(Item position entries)
[BEGIN]
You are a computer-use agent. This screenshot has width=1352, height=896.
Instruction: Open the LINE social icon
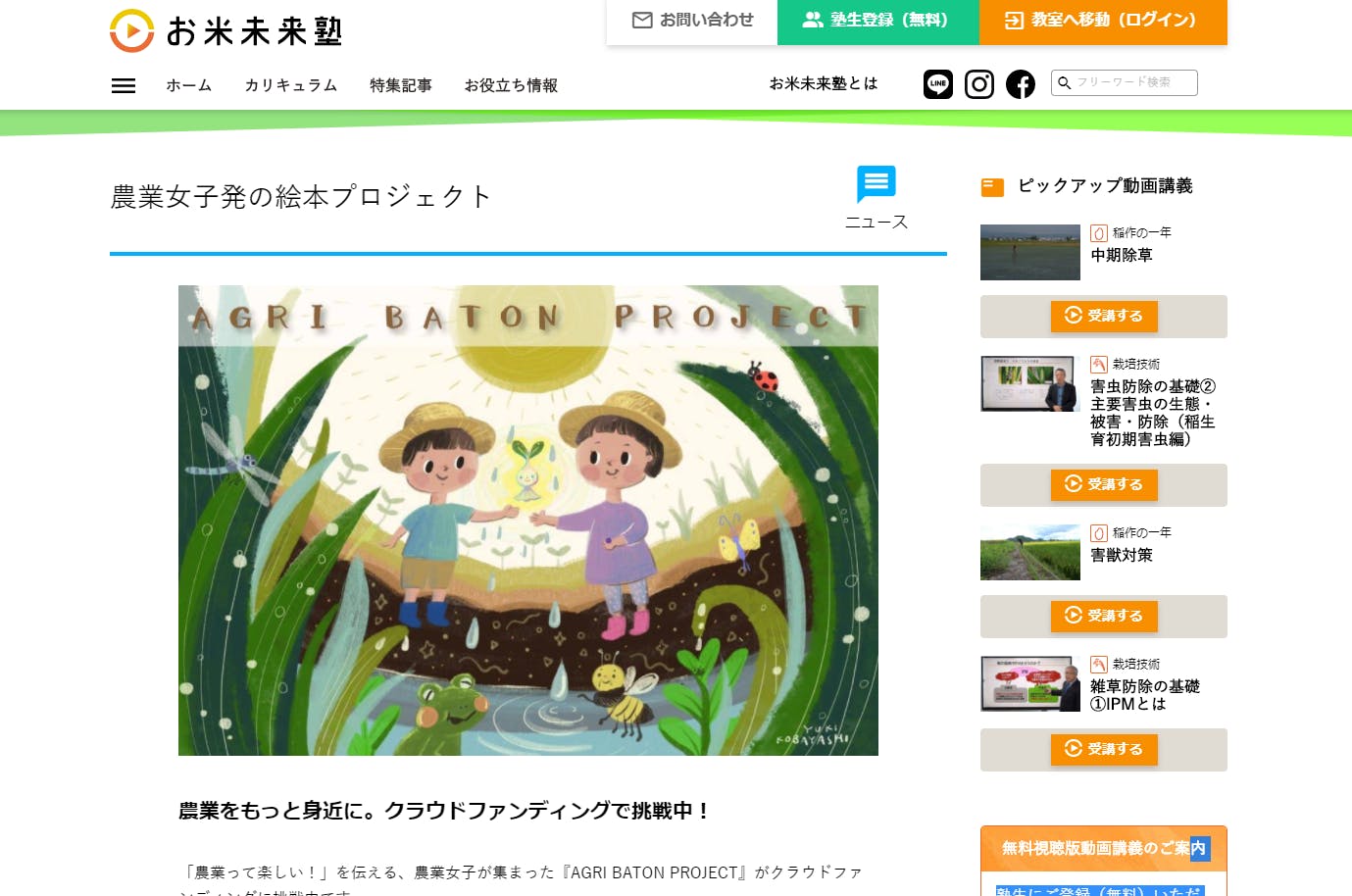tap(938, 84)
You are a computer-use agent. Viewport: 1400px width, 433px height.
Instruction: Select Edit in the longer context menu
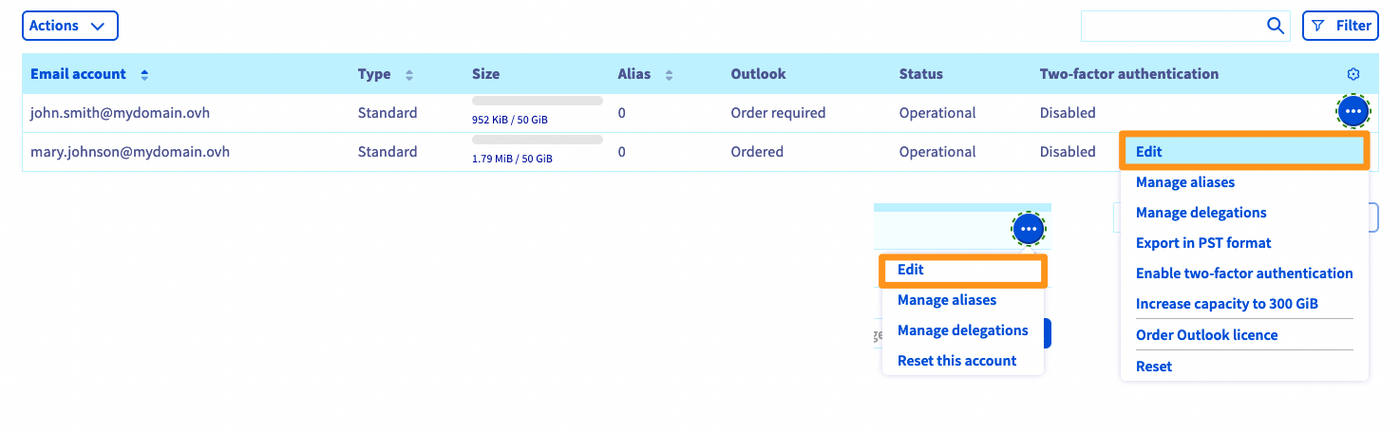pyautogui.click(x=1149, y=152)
[END]
[BEGIN]
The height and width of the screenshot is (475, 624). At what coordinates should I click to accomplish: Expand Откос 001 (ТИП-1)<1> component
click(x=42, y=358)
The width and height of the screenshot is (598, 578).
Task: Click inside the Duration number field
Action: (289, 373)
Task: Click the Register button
[END]
* [Your task] Reproduce, word for word, the lines beginning with the one containing "You are a computer-use agent. This" and continuing through the one containing "pyautogui.click(x=1149, y=152)", including both of those lines. Leave the pictures out of your answer.

* [Expected answer]
You are a computer-use agent. This screenshot has width=1352, height=896.
Instruction: Open the LINE social icon
tap(938, 84)
You are a computer-use agent. Viewport: 1400px width, 433px height.
Instruction: Select Edit in the longer context menu
pyautogui.click(x=1149, y=152)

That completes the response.